Intellectually I know that nature works, but to watch it happen is magic. 

     The baby, now dubbed Tweedy Bird, changed enormously from day to day.  One moment it was bald, the next it had puffs of down and later it sported actual pin feathers. 


     After two weeks I moved Rusty and Tweedy into their own space. I‘d read that males occasionally attack fledglings, and I was WAY too emotionally invested in Tweedy for that.
The move was traumatic for all of us, but everyone survived. Okay, I needed a slug of Makers Mark . But then I was fine.

     The next day Tweedy started jumping out of the nest. Sometimes he landed on his feet. Mostly he was like a toddler – the feet moved but the brain had no control.

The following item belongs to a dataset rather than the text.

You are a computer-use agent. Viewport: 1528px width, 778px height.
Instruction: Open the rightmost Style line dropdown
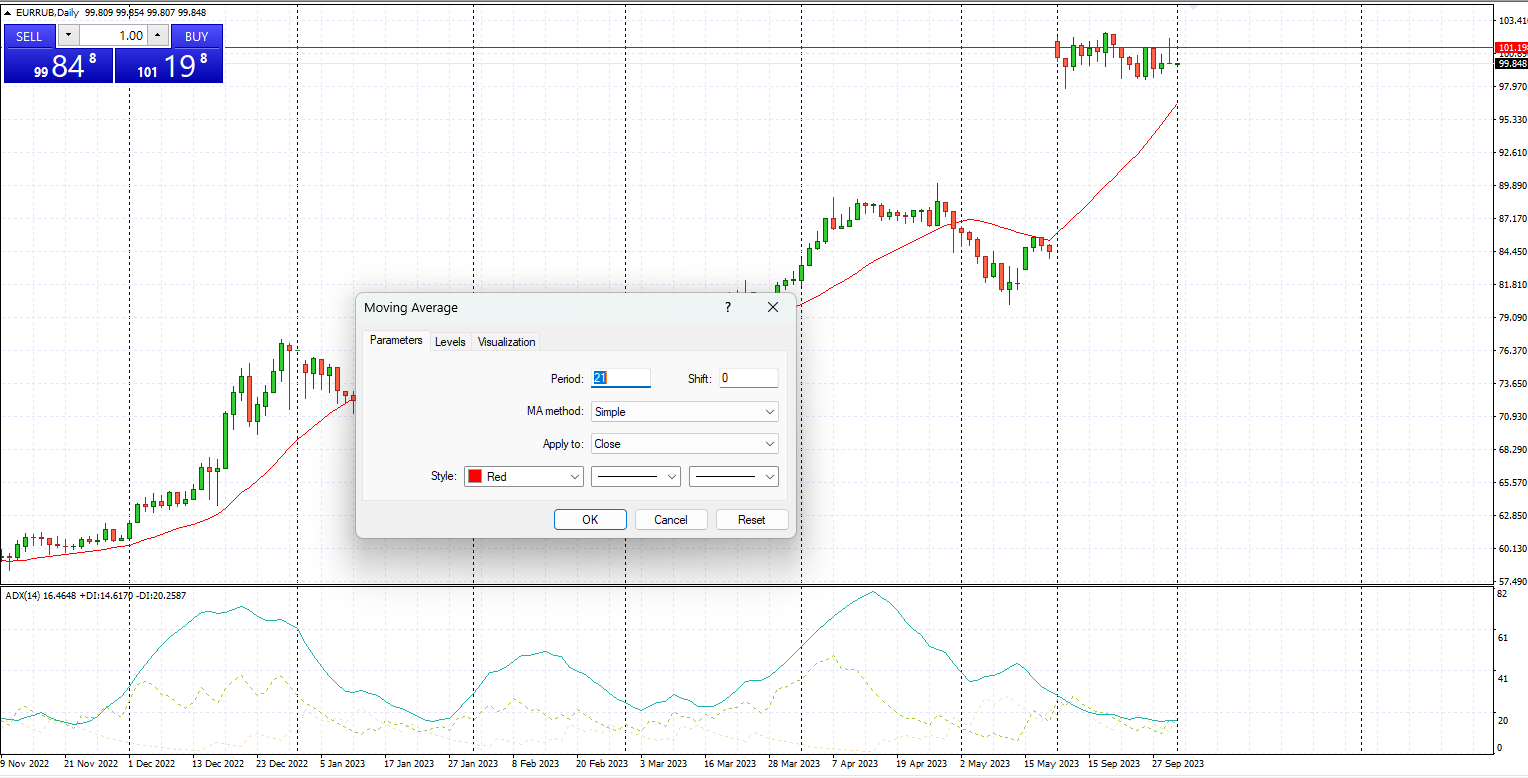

     Yesterday Rusty decided Tweedy  was weaned. No matter how much he flapped his stubby wings and screamed, she was done.  I suppose if he’s big enough to sleep on the perch at night, he’s big enough to eat on his own. Besides, she’s nesting again.

     My mare is due to foal in the next month or so, but I sent her away to the home for unwed horses.  I wondered if I was doing the right thing, but after the experience with Tweedy, I know I’m right.  Birthing babies is hard.